Jika Anda menjual emas dengan selisih harga yang besar dibanding saat beli, pajak capital gain juga bisa dikenakan. Ini penting dihitung agar keuntungan yang Anda dapatkan tidak tergerus biaya dan pajak.
3. Perhatikan Sentimen dan Aksi Investor Lain
Saat terjadi penurunan harga yang signifikan, aksi panik dari investor lain dapat memperburuk situasi. Penjualan massal bisa menekan harga emas lebih dalam. Tapi justru di saat seperti ini, investor cerdas biasanya melihat peluang untuk membeli kembali emas dengan harga lebih rendah.

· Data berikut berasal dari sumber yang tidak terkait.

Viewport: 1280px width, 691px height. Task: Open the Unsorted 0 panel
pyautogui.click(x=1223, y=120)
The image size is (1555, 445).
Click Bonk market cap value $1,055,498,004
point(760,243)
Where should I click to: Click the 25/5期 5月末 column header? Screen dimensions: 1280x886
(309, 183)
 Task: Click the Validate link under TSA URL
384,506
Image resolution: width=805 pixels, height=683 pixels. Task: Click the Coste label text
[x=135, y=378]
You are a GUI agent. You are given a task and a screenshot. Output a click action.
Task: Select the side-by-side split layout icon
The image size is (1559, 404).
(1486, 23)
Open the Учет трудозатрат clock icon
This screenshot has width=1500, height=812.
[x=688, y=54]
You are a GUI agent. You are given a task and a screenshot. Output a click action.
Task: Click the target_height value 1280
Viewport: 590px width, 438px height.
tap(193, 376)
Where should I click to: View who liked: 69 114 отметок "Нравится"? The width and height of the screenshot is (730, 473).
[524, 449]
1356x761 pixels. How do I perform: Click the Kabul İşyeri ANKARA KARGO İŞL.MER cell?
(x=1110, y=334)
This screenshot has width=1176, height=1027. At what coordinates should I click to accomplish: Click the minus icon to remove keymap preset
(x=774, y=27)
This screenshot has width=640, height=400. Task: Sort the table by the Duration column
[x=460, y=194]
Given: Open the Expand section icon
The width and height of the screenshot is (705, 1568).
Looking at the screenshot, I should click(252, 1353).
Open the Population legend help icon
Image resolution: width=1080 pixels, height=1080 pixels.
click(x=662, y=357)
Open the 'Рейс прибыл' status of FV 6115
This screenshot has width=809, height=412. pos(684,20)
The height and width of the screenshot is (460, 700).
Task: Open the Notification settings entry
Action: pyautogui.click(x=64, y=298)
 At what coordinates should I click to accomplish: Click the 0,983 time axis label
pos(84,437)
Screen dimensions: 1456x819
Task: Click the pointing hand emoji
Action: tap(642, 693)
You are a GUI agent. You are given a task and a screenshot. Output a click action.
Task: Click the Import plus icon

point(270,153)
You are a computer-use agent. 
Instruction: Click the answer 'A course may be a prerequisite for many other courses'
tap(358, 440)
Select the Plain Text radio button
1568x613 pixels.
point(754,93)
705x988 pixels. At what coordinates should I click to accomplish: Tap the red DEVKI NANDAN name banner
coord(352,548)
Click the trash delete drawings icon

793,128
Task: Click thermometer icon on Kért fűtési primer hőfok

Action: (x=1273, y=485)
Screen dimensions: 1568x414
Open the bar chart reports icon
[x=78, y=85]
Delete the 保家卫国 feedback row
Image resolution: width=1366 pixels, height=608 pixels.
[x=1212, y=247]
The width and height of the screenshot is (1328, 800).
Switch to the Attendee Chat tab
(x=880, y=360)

4. Peran Emas dalam Diversifikasi Portofolio
Emas memiliki peran strategis dalam diversifikasi portofolio investasi. Ketika pasar saham atau obligasi mengalami penurunan, emas cenderung bertahan atau bahkan naik nilainya. Oleh karena itu, menjual seluruh emas saat harganya turun justru bisa membuat portofolio Anda kehilangan "penyeimbang" yang penting.
Strategi Cerdas Mengelola Investasi Emas
Daripada bereaksi secara emosional saat harga turun, berikut adalah strategi cerdas yang sebaiknya Anda terapkan:
- Tahan posisi emas jika tidak ada kebutuhan mendesak.
- Manfaatkan harga turun untuk akumulasi jika Anda masih memiliki ruang investasi.
- Tentukan target harga jual berdasarkan analisis dan kebutuhan finansial, bukan kepanikan.
- Pantau faktor-faktor makroekonomi seperti inflasi, suku bunga, nilai tukar, dan kondisi geopolitik.